Whatever the merits of those ideas, they have not inspired the voters most excited by Trump’s rhetoric about restoring the great age of American industry, punishing companies that ship jobs abroad, and attacking China’s growing might in the marketplace. Before the next election, Democrats have an opportunity to claim much of that message as their own and make it a defining cause of the party— however belatedly. There is no good reason why the aspiration to take back control of a disordered world must remain the intellectual property of the right wing. Indeed, the cohort of voters who correctly believe that they have been American losers in the global economy also includes many lower-income communities of color that usually support Democrats.
The Biden administration and congressional Democrats have laid the groundwork for such a gambit with some of their major legislative projects. Biden’s biggest attempt at a lawmaking legacy came in the form of a New Deal–style social welfare agenda that collapsed in the Senate. From the ruins of that legislation rose a more limited set of important breakthroughs in clean-energy and high-tech manufacturing policy in the form of the Inflation Reduction Act, a climate bill in all but name, and the bipartisan CHIPS and Science Act, a substantial investment in boosting domestic microchip production and competing with China.
Those achievements arrived too late to transform the midterm elections, and Democrats were not in a position to break open the electoral map this year by campaigning as the authors of America’s economic future. But that political blueprint may be available in 2024 and beyond. If Biden-backed laws are poised to unleash a revolution in the American energy sector and raise colossal semiconductor plants across the country, then Democrats should treat those achievements not merely as proud entries in a compendium of liberal policies but as the core of their party’s political identity. To their lasting dismay, Democrats have not managed to match the New Deal era with a twenty-first-century social welfare agenda. But they might yet appropriate a different strain of Roosevelt- and Truman-era politics, which were defined after all not just by economic support programs but also the country’s transformation into a behemoth of aerospace and military manufacturing and government-backed technological innovation.
Campaigning on their own version of economic nationalism— a bona fide made-in-America agenda that also confronts the climate crisis and counters Chinese imperialism— Democrats might more convincingly go on the attack against a Republican Party that, for all its populist posturing, is not committed to robust industrial policy or the concept of broadly shared prosperity.

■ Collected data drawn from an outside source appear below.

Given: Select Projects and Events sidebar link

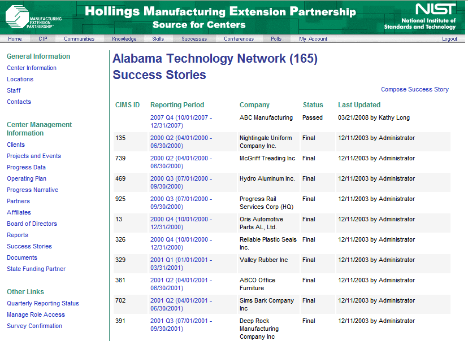Looking at the screenshot, I should pos(34,156).
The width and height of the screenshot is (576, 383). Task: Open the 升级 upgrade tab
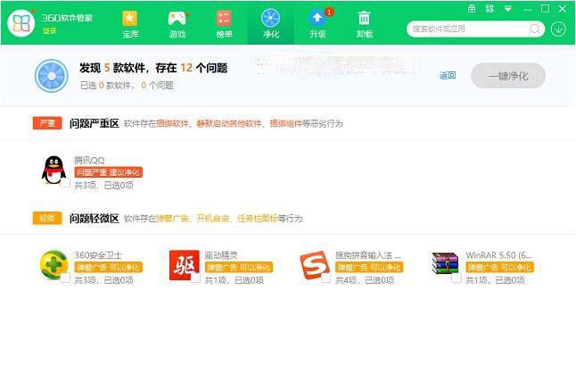point(317,23)
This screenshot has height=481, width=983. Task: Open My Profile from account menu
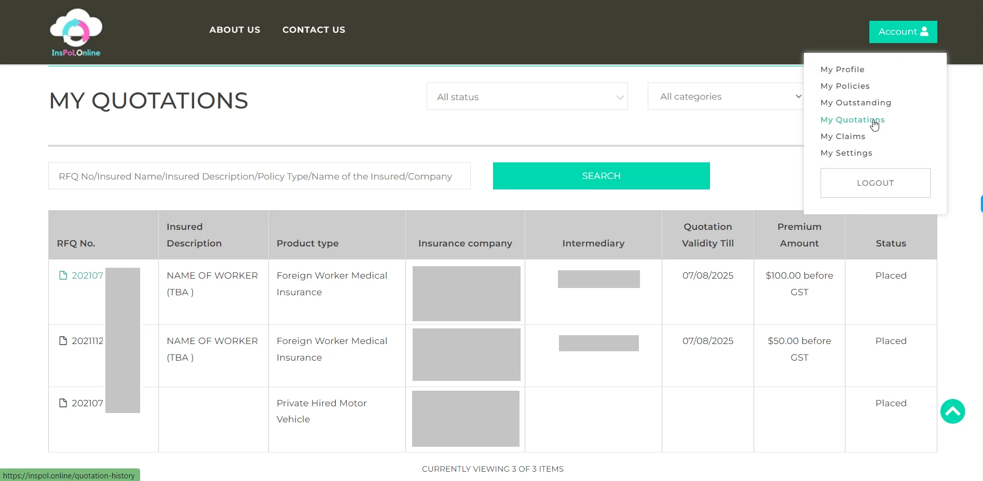(842, 70)
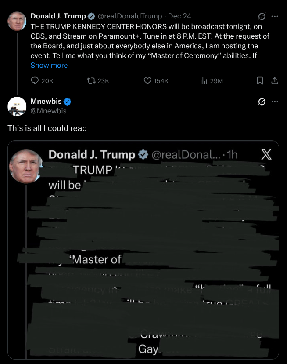Click Mnewbis's blue verified badge
This screenshot has height=364, width=287.
(x=68, y=102)
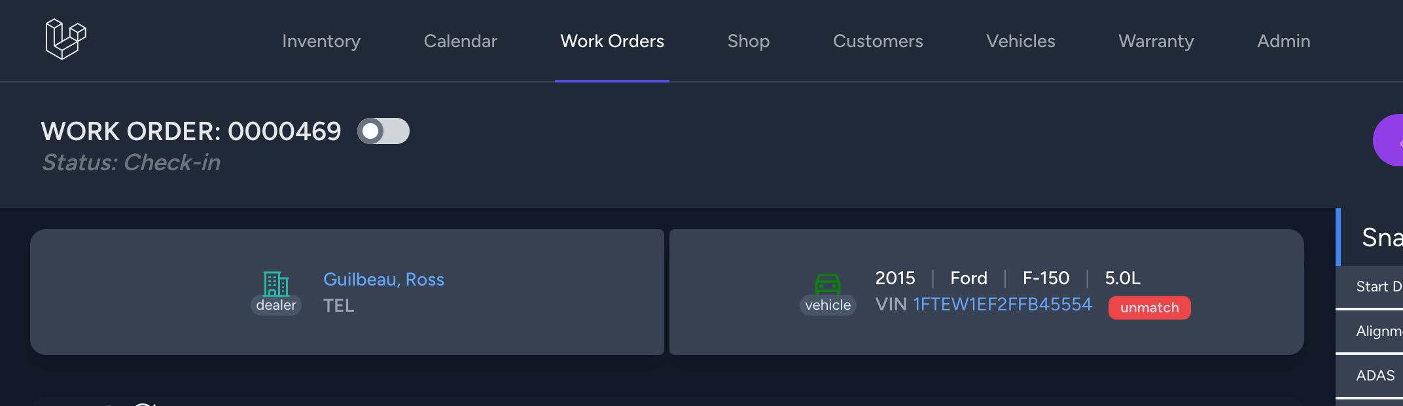Click the dealer label badge
The width and height of the screenshot is (1403, 406).
click(276, 305)
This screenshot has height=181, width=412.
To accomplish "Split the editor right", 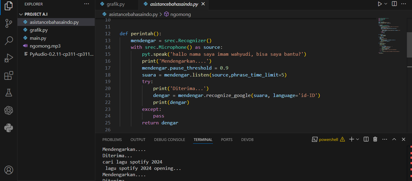I will (x=394, y=4).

Another, potentially complementary approach might be called a strategy of ideological elaboration— not lurching away from liberal politics but embracing elevating issues that confound traditional polarization. The Democrats’ emphatic defense of abortion rights achieved this effect in the midterm campaign, after the Supreme Court struck down Roe v. Wade.
…In the United States, a relevant set of issues might include support for decriminalizing marijuana, reining in big tech companies, confronting the OPEC oil cartel and the Saudi regime, and enshrining legal guarantees of access to contraception, fertility treatments, and abortifacient drugs. Many Democrats already support these ideas, all of which address a varied set of constituencies, including parts of Trump’s base. But they emphasize these issues only sporadically on the campaign trail. Policies like these are instruments waiting for a skilled hand to take them up with greater vigor.
Of course, Democrats may prefer to continue muddling through, seeking out distinctively appealing candidates like John Fetterman of Pennsylvania and Raphael Warnock of Georgia, and hoping that the Republican Party will keep nominating cranks, rogues, and extremists, eventually careening so far to the right that their political coalition cracks up. The problem is that this method is only workable in proportion to the Republican Party’s ineptitude, a factor over which Democrats have little control. They cannot count on being able to run against Dr. Oz forever.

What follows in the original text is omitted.